> Amaç A:
Aşağıdaki alıntıda "iktisadi" kelimesinin hemen ardından gelen kelimeleri geçtikleri sırayla yazın.

> Verilen alıntı:
━━━━━━━━

Ben elementer makro iktisadı yok salan finansal cambazlıklardan korkmaya başladım. Çünkü insanlar kağıt yemiyor, insanlar ekmek yiyor. Finansal sektörler önemli ama reel ekonomi de fevkalade önemli. Biz, Türkiye reel ekonomisinin çerçevesi içinde getirilen istikrar politikasının etkilerini konuşmaya başlayalım. Bundan kaçış da yoktur. Böyle bir fedakarlığa katlanmamız lazım, buna da katılıyorum. Ama bu fedakarlığı içerdeki iktisadi adaleti sağlayan bir hükümet halktan talep ederse bu programı uygulama hakkına sahiptir. İçerdeki, boğazına kadar iktisadi adaletsizlik içine batmış, boğazına kadar mafyöz bir yağma siyasetinin içine batmış bir hükümet, böyle üç-dört yıl sürecek bir iktisadi resesyonun kararını halka açıklamadan uygulatmaya başlarsa, hele bu arada da bu insanların siyasi değil fiziki ömürlerinin yetmemesi ihtimali varsa, bu programın geleceği hakkında çok da fazla iyimser olmamak gerekir, sanıyorum.

Avrupa Birliği Komisyonu’nun 13 Ekim 1999 tarihli, her üyelik müracaatı yapmış ülke için hazırlanmış olan yıllık raporunda, Türkiye’deki iktisadi durumla ilgili kendi kriterlerine göre değerlendirme, aşağı yukarı şöyle. Çok kısaca özetlemek istiyorum. İki tane kriterleri var. Bunlardan biri, işleyen bir piyasa ekonomisinin varlığı, ona sahip olmak. İkincisi, gümrük birliği içindeki rekabetçi baskılar ve piyasa güçleri baş edebilecek bir kapasiteye sahip olmak.

━━━━━━━━

> Veri listesi:
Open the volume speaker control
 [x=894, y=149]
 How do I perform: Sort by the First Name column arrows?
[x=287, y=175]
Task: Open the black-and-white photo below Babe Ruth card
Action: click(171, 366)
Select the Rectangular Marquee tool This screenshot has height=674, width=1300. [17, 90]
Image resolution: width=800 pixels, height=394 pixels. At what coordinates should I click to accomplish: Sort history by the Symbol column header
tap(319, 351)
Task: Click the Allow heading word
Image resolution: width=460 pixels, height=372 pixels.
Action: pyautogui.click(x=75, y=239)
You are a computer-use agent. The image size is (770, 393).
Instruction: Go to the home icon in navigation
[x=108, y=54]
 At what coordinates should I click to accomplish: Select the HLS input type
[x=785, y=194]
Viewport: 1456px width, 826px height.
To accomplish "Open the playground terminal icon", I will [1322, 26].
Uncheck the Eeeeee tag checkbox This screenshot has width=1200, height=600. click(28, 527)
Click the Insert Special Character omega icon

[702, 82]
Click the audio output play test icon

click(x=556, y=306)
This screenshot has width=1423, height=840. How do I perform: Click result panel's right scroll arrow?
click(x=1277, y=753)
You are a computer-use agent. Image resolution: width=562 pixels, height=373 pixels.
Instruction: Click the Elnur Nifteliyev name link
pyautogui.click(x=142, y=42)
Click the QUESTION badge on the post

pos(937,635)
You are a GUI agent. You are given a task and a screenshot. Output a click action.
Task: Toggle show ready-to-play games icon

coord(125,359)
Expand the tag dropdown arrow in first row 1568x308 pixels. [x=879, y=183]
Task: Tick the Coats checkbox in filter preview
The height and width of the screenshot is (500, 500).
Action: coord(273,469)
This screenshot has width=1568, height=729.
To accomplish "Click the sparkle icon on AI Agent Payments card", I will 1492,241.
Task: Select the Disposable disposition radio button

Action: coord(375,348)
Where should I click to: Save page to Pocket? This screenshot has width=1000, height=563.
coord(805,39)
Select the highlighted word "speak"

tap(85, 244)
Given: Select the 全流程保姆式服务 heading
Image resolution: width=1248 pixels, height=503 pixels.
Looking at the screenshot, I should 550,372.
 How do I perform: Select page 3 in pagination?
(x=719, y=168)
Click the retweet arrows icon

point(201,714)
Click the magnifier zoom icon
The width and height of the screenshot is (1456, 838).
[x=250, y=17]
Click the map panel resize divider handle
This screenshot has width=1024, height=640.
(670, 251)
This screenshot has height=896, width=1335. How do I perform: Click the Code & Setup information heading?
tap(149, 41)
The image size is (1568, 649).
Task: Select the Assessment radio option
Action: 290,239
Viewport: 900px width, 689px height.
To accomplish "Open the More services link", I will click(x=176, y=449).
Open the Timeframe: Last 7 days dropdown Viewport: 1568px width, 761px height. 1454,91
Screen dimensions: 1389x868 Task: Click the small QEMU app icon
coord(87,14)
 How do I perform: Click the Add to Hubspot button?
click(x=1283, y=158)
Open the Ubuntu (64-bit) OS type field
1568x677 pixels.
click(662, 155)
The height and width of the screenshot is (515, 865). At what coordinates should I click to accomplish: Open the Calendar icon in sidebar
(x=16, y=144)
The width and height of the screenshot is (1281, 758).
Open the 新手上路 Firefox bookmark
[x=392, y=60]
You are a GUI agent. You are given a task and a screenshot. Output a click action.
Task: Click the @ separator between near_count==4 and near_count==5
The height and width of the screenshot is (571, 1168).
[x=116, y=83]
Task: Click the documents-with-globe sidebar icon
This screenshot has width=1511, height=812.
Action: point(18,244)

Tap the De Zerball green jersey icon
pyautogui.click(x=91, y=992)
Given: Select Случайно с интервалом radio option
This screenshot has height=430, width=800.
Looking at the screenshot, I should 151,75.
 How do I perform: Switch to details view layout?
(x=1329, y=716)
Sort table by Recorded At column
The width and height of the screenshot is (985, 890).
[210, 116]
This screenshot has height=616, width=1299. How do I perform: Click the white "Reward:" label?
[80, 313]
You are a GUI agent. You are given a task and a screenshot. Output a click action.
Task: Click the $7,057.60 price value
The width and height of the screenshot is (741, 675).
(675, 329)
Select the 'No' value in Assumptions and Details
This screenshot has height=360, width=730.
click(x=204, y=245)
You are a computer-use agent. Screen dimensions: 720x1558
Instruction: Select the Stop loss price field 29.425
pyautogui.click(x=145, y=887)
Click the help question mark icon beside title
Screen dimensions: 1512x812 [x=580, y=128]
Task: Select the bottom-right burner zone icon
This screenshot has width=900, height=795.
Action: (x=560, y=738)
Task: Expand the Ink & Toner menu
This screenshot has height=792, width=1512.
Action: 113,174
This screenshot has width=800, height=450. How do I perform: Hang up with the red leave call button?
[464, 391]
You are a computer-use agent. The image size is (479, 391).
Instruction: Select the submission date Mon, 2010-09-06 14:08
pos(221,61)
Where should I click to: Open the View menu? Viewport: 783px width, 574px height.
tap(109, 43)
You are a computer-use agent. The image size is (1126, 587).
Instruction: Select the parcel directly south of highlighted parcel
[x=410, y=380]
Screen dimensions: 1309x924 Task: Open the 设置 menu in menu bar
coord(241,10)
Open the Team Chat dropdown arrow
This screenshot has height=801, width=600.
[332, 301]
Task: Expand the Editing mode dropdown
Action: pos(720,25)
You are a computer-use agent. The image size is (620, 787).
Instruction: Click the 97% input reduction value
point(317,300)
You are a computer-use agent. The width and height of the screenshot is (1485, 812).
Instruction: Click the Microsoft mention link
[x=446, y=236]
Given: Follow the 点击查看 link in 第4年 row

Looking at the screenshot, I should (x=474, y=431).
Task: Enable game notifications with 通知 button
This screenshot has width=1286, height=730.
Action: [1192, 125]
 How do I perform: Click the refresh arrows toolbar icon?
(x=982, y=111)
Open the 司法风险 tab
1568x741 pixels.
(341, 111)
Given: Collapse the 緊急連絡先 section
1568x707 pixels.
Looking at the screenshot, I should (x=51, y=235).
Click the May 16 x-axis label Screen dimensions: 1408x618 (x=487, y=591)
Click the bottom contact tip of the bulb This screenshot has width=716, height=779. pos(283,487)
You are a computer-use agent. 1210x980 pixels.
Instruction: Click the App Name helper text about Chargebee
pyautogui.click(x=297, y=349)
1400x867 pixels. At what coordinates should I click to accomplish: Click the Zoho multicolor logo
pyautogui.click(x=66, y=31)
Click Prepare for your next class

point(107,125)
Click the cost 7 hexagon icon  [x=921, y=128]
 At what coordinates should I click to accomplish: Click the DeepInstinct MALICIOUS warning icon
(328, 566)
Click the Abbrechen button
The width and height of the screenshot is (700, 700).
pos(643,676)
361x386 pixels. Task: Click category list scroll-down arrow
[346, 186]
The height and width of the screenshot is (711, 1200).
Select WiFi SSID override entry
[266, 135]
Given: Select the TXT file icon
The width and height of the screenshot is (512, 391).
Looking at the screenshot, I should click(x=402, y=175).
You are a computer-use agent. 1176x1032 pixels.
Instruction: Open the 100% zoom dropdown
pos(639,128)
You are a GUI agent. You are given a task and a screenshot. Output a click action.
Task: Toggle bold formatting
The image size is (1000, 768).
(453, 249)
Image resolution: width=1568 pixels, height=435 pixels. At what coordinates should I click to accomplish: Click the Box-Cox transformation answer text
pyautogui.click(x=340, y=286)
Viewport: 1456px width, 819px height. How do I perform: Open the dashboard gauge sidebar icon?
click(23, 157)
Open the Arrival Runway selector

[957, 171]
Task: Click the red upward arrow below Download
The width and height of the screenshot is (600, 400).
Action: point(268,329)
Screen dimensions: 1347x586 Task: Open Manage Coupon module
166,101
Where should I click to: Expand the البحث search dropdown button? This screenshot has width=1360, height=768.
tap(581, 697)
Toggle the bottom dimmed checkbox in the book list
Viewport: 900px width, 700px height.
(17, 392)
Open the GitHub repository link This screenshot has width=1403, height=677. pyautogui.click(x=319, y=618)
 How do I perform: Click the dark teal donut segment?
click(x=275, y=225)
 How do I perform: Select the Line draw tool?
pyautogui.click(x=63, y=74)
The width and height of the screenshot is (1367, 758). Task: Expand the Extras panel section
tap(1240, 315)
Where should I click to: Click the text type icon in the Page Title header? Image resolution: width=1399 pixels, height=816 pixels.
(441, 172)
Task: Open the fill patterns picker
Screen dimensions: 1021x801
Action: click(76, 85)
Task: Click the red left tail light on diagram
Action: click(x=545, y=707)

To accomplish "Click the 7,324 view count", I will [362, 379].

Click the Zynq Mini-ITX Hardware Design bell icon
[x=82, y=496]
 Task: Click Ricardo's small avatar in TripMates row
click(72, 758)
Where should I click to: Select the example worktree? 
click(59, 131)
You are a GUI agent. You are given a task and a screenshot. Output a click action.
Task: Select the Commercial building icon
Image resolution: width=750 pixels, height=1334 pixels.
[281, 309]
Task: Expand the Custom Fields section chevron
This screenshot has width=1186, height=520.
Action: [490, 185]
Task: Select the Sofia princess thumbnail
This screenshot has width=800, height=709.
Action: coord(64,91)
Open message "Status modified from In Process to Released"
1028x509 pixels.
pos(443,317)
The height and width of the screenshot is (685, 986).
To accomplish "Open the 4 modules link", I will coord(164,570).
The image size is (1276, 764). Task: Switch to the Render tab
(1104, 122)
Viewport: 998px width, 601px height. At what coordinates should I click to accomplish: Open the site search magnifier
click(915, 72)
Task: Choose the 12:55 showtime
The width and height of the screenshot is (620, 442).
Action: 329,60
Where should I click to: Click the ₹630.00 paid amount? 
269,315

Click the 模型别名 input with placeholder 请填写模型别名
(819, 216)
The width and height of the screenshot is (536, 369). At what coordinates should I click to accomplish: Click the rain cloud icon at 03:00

━━━━━━━━

> Amaç B:
Yukarıdaki listede "Open the Arrival Runway selector" içeren satırdan başlayıp "tap(1240, 315)" içeren satıra kadar her şeyi, iki uçtaki satırlar da dahil olmak üzere, hiçbir değişiklik yapmadan çıkarın.

> Sonuç A:
adaleti
adaletsizlik
resesyonun
durumla

> Sonuç B:
Open the Arrival Runway selector

[957, 171]
Task: Click the red upward arrow below Download
The width and height of the screenshot is (600, 400).
Action: point(268,329)
Screen dimensions: 1347x586 Task: Open Manage Coupon module
166,101
Where should I click to: Expand the البحث search dropdown button? This screenshot has width=1360, height=768.
tap(581, 697)
Toggle the bottom dimmed checkbox in the book list
Viewport: 900px width, 700px height.
(17, 392)
Open the GitHub repository link This screenshot has width=1403, height=677. pyautogui.click(x=319, y=618)
 How do I perform: Click the dark teal donut segment?
click(x=275, y=225)
 How do I perform: Select the Line draw tool?
pyautogui.click(x=63, y=74)
The width and height of the screenshot is (1367, 758). Task: Expand the Extras panel section
tap(1240, 315)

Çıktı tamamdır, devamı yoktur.